Porn Escalation has confused me

SomethingDeep

New Member
Hello everyone,

This is gonna be a long post.

I'm a 25 y.o guy, never been diagnosed with ocd before. I was living a fulfilling life. But my consumption of porn was very high, it was pretty much on a daily rate and sometimes up to 3/4 times a day...I've never been alerted by this before until the major escalation happened.

So I consumed porn for at least 13 years. It mainly started because I was a horny little guy and wanted to masturbate to some boobs and pussy. This was the case for a long time. My social life on the other hand was not extremely dead because I was having little guy's adventures with girls too...Overall my consumption porn in early years was moderate...Now as I mentionned, I've always been 100% straight and attracted to girls and never had any weird feeling or attraction toward a guy...I also wanna say that I'm not someone homophobic, I've close friends of all sexual orientations and we go along pretty good, I really don't care about what people do in their bedrooms.

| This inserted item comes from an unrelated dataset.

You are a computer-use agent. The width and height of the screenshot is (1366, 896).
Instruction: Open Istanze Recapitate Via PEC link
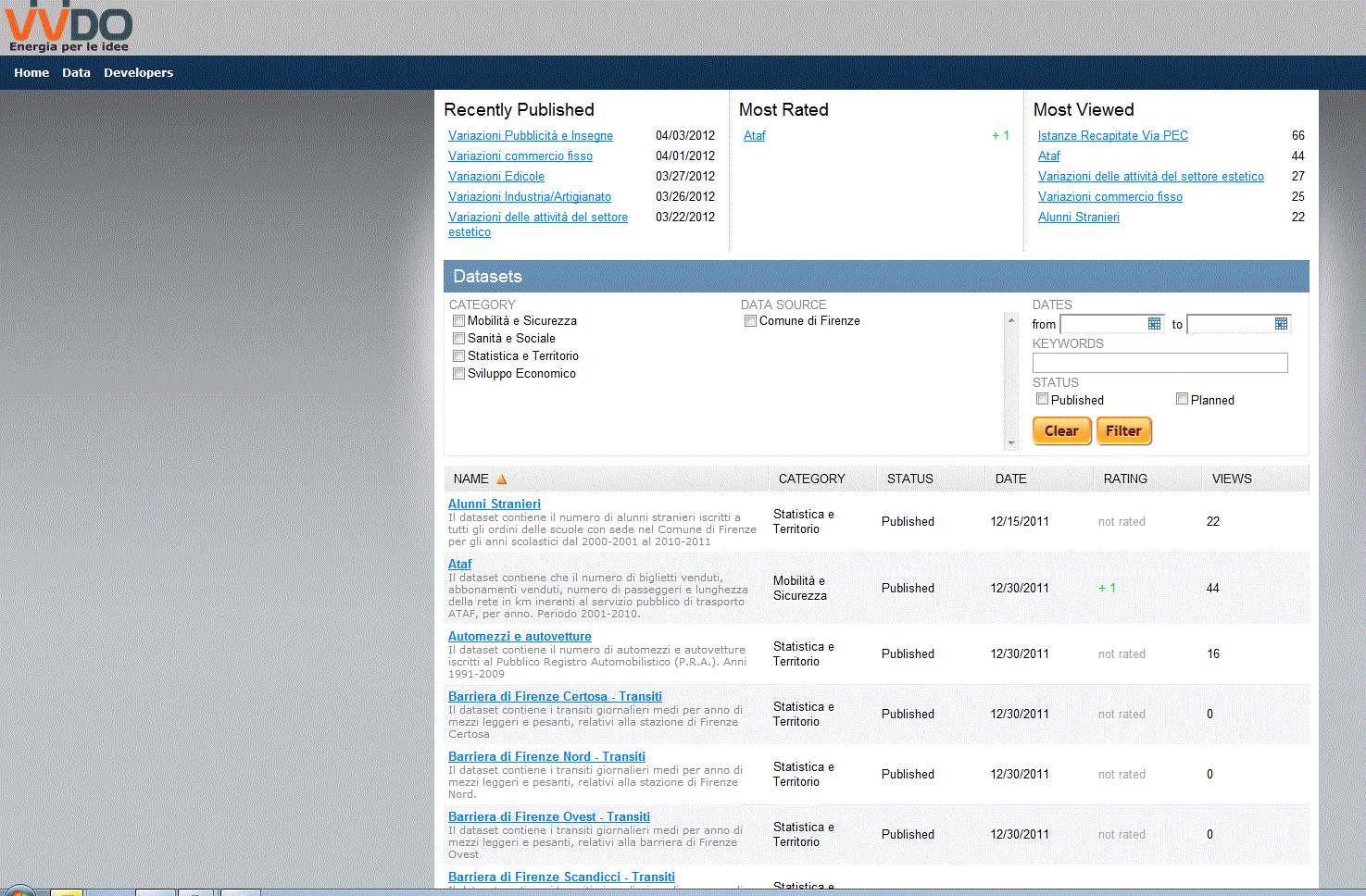[1112, 136]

Now with the years to follow, I started knowing more and more girls (Become a womanizer if we can say so) and some of the porn masturbation was replaced with nudes masturbation...but the consumption of porn was reduced in a way (3 to 4 times a week)...around that time I started being more intimate with girls ans having sex, and damn let me tell you it's the best thing in the world (Boobs are the best thing ever)...I've never had any ED problem or something like that.

Lately, with the pandemic and other issues, my masturbation had become critical and my consumption of porn went through the roof, and I started discovering new escalations in straight porn I would never do in real life...Then I ended up watching shemales having sex with girls (I could never watch shemales havig sex with a guy)...In the past 2 weeks, I came across a porn video having a bi threesome (MMF) and the novelty of it made me masturbate to it. I felt extremely disgusted afterwards and shame (Regret and anxiety still wake me up in the middle if the night)...I wanna say that this was the second bi video I watched (Couldn't venture more into the genre, it's not me) as the first one was a pure incident but kept ringing in my mind which cause some hocd and eventually ended up watching the damned video. I would like to say that I had a dream about a bi threesome that felt so real and it probably what triggered my mild hocd.

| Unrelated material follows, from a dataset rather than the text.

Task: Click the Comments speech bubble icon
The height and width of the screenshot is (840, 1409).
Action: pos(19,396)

I've quit porn for 11 days now (planning on at leat 30 hard more and eventually stop porn for the longest period possible), I only had intrusive thoughts the first 2 days as I was confused. Now I don't get them at all, my groinal response is very low, I'm still noticing girls on the street and the beach (I can't help but stare), and I've never been attracted by a guy (still none)...I feel that my libido and sexual desire are kinda low probably because I quit porn, I only got a morning wood once since I quit, before quitting I would get them and the y last for long.

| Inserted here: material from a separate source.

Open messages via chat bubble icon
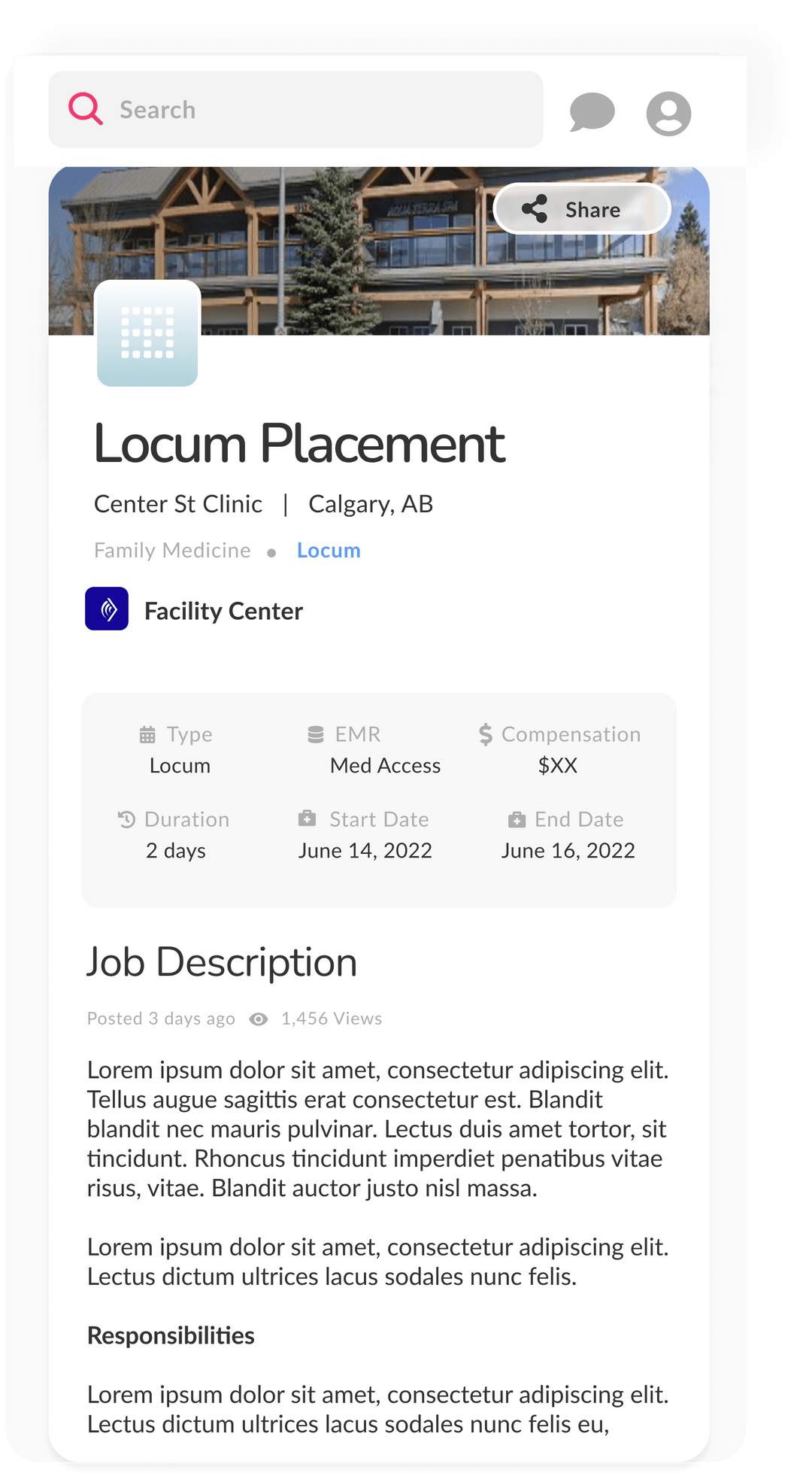Screen dimensions: 812x1476 pyautogui.click(x=592, y=112)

I'm sure that I wouldn't have a problem when having sex with my girlfriend (hopefully) after at leat 30 days hard mode (no porn, no masturbation, no orgasm), but I'm still scared I'll get some ED or something, even tho I feel pretty confident everyday, especially that I didn't have any issues even with the porn addiction.

But one thing that I can't shake off my head is the shame, the regret and the guilt for watching that video, I just can't seem to accept the idea and fotgive myself for it and move on. It's something that I would never done if it wasn't for porn and I'm so shamed to havr lost control like this, the thought is taking away my sleep and my appetite, and I can't concentrate.

At this point, it feels more like guilt and regret, and sexual performance than Hocd. I just wanna know if any of you have some tips to fight those feelings and forgive myself because it's really driving me crazy.
 

SomethingDeep

New Member
I actually kinda know what happened to me if I'm analyzing the situation right.

I got pavloved by porn, with the excessive viewing my brain associated the presence of the penis and at least a girl to the arousal, which is the straight strandard if you think about it, but with the numerous videos and genres this presence of the penis became tolerated, and so I jumped to bi porn that has both a penis and a girl. Now I'm hope to reverse this.

Why I say I had mild hocd, it because for sometime I thought I was bi. But now I'm sure I'm not but the regret is just tremendous, I wish I could go back in time and never watch that video...I keep comparing myself to my friends and saying "Why the fuck did I do that? Why the fuck didn't stop before?", it's hurting my self esteem.